Escitalopram (the S-enantiomer of citalopram) showed promise in a 12-week open-label trial with doses of 10-20 mg daily, demonstrating significant improvements in CAPS scores and 45% of patients much or very much improved 7. However, it lacks controlled trial data and FDA approval for PTSD 7.
Treatment Duration and Response Assessment
Evaluate treatment response after 8 weeks of SSRI therapy 1. The best-fitting model for SSRI response shows clinically significant improvement by week 6 and maximal improvement by week 12 or later 8. Continue acute treatment for at least 6-12 months after symptom remission to prevent relapse 1.
Critical Considerations Before Starting SSRIs
Trauma-focused psychotherapy should be considered first-line treatment, with Prolonged Exposure, Cognitive Processing Therapy, or EMDR showing 40-87% of patients no longer meeting PTSD criteria after 9-15 sessions 1. This is important context when deciding whether to initiate pharmacotherapy.
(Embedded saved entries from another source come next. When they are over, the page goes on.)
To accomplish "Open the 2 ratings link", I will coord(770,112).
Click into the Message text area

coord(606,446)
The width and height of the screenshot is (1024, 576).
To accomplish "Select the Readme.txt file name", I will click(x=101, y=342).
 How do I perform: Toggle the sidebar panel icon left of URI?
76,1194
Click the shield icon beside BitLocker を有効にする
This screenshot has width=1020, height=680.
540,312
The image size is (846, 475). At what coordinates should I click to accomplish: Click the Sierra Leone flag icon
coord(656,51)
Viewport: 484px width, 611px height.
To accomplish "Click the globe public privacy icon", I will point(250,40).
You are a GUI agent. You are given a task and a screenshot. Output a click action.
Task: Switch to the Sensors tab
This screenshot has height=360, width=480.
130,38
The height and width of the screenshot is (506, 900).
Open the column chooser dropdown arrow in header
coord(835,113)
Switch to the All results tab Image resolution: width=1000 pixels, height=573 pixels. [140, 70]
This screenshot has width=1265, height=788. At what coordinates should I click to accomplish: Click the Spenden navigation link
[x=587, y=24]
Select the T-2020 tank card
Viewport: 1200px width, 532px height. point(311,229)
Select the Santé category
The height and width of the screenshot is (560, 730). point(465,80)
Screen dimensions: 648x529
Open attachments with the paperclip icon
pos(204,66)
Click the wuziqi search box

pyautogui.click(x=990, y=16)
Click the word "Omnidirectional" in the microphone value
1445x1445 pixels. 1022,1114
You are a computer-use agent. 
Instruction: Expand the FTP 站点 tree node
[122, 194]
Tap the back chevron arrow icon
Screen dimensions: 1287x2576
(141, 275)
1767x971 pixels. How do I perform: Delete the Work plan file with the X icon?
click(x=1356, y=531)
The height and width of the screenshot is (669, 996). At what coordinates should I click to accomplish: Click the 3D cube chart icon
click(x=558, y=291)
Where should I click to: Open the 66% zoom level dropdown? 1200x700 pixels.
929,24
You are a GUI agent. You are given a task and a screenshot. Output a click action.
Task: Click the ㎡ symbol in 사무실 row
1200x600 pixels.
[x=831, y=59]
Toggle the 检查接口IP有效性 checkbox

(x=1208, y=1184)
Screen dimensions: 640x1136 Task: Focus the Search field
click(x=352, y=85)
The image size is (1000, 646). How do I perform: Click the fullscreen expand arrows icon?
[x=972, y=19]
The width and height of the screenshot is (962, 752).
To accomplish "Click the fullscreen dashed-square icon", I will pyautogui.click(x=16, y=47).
Common Pitfalls and Adverse Effects
Sexual dysfunction can occur with SSRIs, including erectile dysfunction, delayed ejaculation, and anorgasmia 1. Gastrointestinal disturbances are the most common adverse effects, with nausea and vomiting being the most common reasons for discontinuation 1.
Discontinuation syndrome is particularly associated with paroxetine, but also affects sertraline, characterized by dizziness, fatigue, nausea, and sensory disturbances 1. Taper slowly when discontinuing, especially with paroxetine.
Serotonin syndrome risk exists when combining SSRIs with MAOIs or multiple serotonergic agents, requiring at least 14 days washout between medications 1.
Medications to Absolutely Avoid
Benzodiazepines are contraindicated in PTSD, particularly in patients with substance use history, due to high abuse potential and evidence of worsening outcomes 1, 4. Despite encouraging case reports, they were ineffective in controlled trials and may promote or worsen PTSD 4.
Cannabis and cannabis-derived products should not be used for PTSD treatment 1.